The key disanalogy is that for the Sun case, there's a very clear 'impossibility proof' given by the Nukes Catastrophist that the sun couldn't just be a scale up of existing chemical and gravitational energy sources.

and my best guess about human evolution is pretty similar, it looks like humans are smart enough to foom over a few hundred thousand years [...]

As I see it, humans could indeed foom over a few hundred thousand years, and we're probably 99.9% of the way through the timeline, but we haven't actually foomed yet, not in the sense that we mean by AGI fooming. We might, if given another few hundred years without global disaster.

There are really three completely separate stages of process here.

Almost all of the past few million years has probably been evolution improving hominid brains enough to support general intelligence at all. That was probably reached fifty thousand years ago, maybe even somewhat longer. I think AI is still somewhere in this stage. Our computer hardware may or may not already have capacity to support AGI, but the software is definitely not there yet.

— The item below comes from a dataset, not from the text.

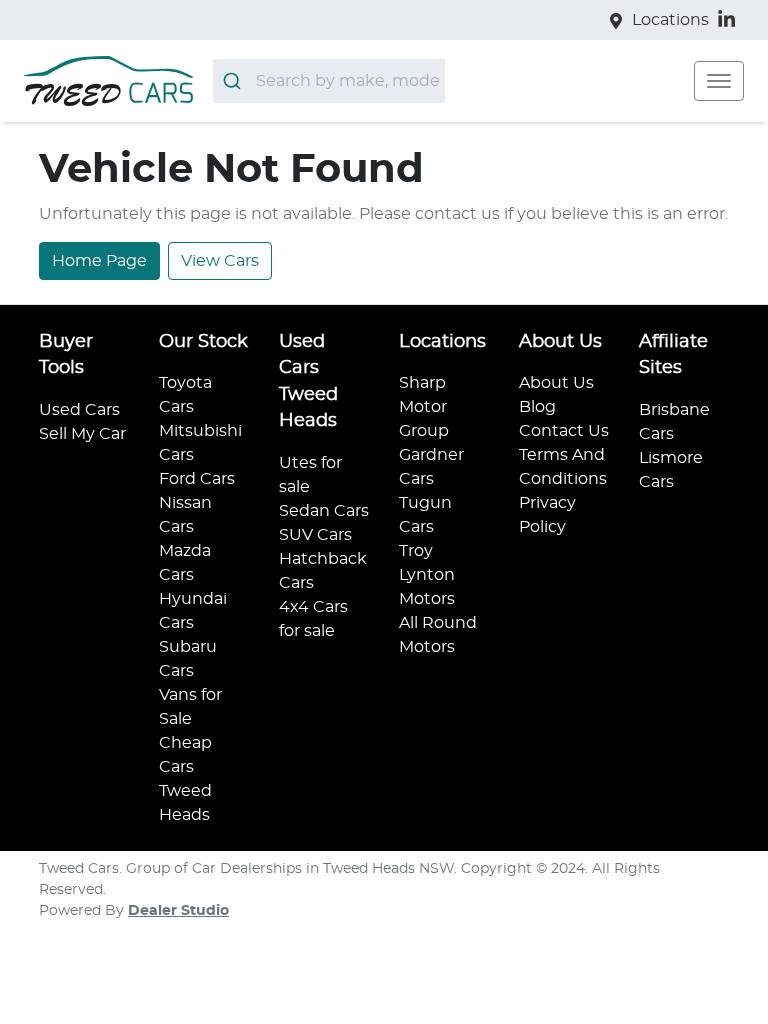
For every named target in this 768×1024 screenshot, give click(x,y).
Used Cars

In biological terms, I think our AI progress has gone through at least a billion years worth of evolution in two decades, not that these are really comparable.

The last fifty thousand years has mostly been building cultural knowledge, made possible by the previous improvements. We have been building toward the potential that our level of AGI opened up, and I don't think we're close to an endpoint there yet. AI will get a huge jump-start in this stage by adapting much of our knowledge, and even non-AGI systems can make limited use of it to mimic AGI capabilities. It makes the difference between our ancestors wielding sharp rocks and a world spanning civilization, but in my opinion it isn't "foom". If that was all we had to worry about from AGI, it wouldn't be nearly such an existential risk.

The centuries yet to come (without AGI) could have involved using our increasing proficiency with shaping the world to deliberately do what evolution did blindly: improve the fundamental capabilities of cognition itself, and beyond that to use the increased cognitive potential to increase knowledge and cognitive potential further still. This is how I understand the term "foom", and it seems very likely that AI will enter this stage long before humans do.

[not important]

if you go to her house and see the fake skeleton you can update to ~100%.

If you, a stranger, can see the fake skeleton, then presumably it's not really hidden, right?